• _EXERCISE GOAL_
Every record that follows needs to be written out again, exactly.

• _MATERIAL FOR THIS EXERCISE_

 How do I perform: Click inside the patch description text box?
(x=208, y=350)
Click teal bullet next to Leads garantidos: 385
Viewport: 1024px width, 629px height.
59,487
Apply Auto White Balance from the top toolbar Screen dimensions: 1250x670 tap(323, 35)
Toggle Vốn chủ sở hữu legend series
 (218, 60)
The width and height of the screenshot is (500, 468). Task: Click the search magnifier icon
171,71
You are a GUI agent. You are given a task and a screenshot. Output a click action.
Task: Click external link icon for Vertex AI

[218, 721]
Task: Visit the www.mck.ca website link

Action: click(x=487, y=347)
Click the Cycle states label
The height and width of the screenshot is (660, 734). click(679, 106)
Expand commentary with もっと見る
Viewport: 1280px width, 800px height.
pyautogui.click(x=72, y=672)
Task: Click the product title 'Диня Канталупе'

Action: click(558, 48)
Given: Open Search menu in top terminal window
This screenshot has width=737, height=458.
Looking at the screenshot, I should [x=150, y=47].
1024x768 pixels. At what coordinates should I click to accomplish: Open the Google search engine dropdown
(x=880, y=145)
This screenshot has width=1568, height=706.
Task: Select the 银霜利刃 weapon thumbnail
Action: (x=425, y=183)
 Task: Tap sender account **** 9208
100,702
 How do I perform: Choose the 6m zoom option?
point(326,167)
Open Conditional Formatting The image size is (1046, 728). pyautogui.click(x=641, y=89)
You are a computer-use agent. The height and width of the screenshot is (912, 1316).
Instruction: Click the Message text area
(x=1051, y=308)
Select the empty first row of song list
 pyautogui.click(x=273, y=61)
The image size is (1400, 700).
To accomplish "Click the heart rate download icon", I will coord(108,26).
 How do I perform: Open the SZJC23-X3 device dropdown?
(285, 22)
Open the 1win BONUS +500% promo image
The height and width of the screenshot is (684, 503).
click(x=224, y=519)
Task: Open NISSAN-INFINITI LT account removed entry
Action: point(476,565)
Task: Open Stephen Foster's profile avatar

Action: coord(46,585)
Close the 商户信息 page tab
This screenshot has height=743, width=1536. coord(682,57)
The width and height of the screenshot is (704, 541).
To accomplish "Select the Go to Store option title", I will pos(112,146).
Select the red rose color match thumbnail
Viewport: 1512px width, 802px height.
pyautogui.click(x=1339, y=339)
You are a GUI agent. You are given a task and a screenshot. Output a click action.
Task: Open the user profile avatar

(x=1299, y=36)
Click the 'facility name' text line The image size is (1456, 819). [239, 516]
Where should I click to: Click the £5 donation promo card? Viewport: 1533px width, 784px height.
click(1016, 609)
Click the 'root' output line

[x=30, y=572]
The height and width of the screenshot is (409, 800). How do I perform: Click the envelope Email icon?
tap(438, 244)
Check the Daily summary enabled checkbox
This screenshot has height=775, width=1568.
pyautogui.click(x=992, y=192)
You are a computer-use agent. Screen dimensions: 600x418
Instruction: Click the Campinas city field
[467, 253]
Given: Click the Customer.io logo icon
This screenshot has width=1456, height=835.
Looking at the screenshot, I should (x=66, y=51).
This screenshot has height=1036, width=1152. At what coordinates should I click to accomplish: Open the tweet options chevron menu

• _RESULT OF THE TASK_
 How do I perform: Click inside the patch description text box?
(x=208, y=350)
Click teal bullet next to Leads garantidos: 385
Viewport: 1024px width, 629px height.
59,487
Apply Auto White Balance from the top toolbar Screen dimensions: 1250x670 tap(323, 35)
Toggle Vốn chủ sở hữu legend series
 (218, 60)
The width and height of the screenshot is (500, 468). Task: Click the search magnifier icon
171,71
You are a GUI agent. You are given a task and a screenshot. Output a click action.
Task: Click external link icon for Vertex AI

[218, 721]
Task: Visit the www.mck.ca website link

Action: click(x=487, y=347)
Click the Cycle states label
The height and width of the screenshot is (660, 734). click(679, 106)
Expand commentary with もっと見る
Viewport: 1280px width, 800px height.
pyautogui.click(x=72, y=672)
Task: Click the product title 'Диня Канталупе'

Action: click(558, 48)
Given: Open Search menu in top terminal window
This screenshot has width=737, height=458.
Looking at the screenshot, I should [x=150, y=47].
1024x768 pixels. At what coordinates should I click to accomplish: Open the Google search engine dropdown
(x=880, y=145)
This screenshot has width=1568, height=706.
Task: Select the 银霜利刃 weapon thumbnail
Action: (x=425, y=183)
 Task: Tap sender account **** 9208
100,702
 How do I perform: Choose the 6m zoom option?
point(326,167)
Open Conditional Formatting The image size is (1046, 728). pyautogui.click(x=641, y=89)
You are a computer-use agent. The height and width of the screenshot is (912, 1316).
Instruction: Click the Message text area
(x=1051, y=308)
Select the empty first row of song list
 pyautogui.click(x=273, y=61)
The image size is (1400, 700).
To accomplish "Click the heart rate download icon", I will coord(108,26).
 How do I perform: Open the SZJC23-X3 device dropdown?
(285, 22)
Open the 1win BONUS +500% promo image
The height and width of the screenshot is (684, 503).
click(x=224, y=519)
Task: Open NISSAN-INFINITI LT account removed entry
Action: point(476,565)
Task: Open Stephen Foster's profile avatar

Action: coord(46,585)
Close the 商户信息 page tab
This screenshot has height=743, width=1536. coord(682,57)
The width and height of the screenshot is (704, 541).
To accomplish "Select the Go to Store option title", I will pos(112,146).
Select the red rose color match thumbnail
Viewport: 1512px width, 802px height.
pyautogui.click(x=1339, y=339)
You are a GUI agent. You are given a task and a screenshot. Output a click action.
Task: Open the user profile avatar

(x=1299, y=36)
Click the 'facility name' text line The image size is (1456, 819). [239, 516]
Where should I click to: Click the £5 donation promo card? Viewport: 1533px width, 784px height.
click(1016, 609)
Click the 'root' output line

[x=30, y=572]
The height and width of the screenshot is (409, 800). How do I perform: Click the envelope Email icon?
tap(438, 244)
Check the Daily summary enabled checkbox
This screenshot has height=775, width=1568.
pyautogui.click(x=992, y=192)
You are a computer-use agent. Screen dimensions: 600x418
Instruction: Click the Campinas city field
[467, 253]
Given: Click the Customer.io logo icon
This screenshot has width=1456, height=835.
Looking at the screenshot, I should (x=66, y=51).
This screenshot has height=1036, width=1152. At what coordinates should I click to accomplish: Open the tweet options chevron menu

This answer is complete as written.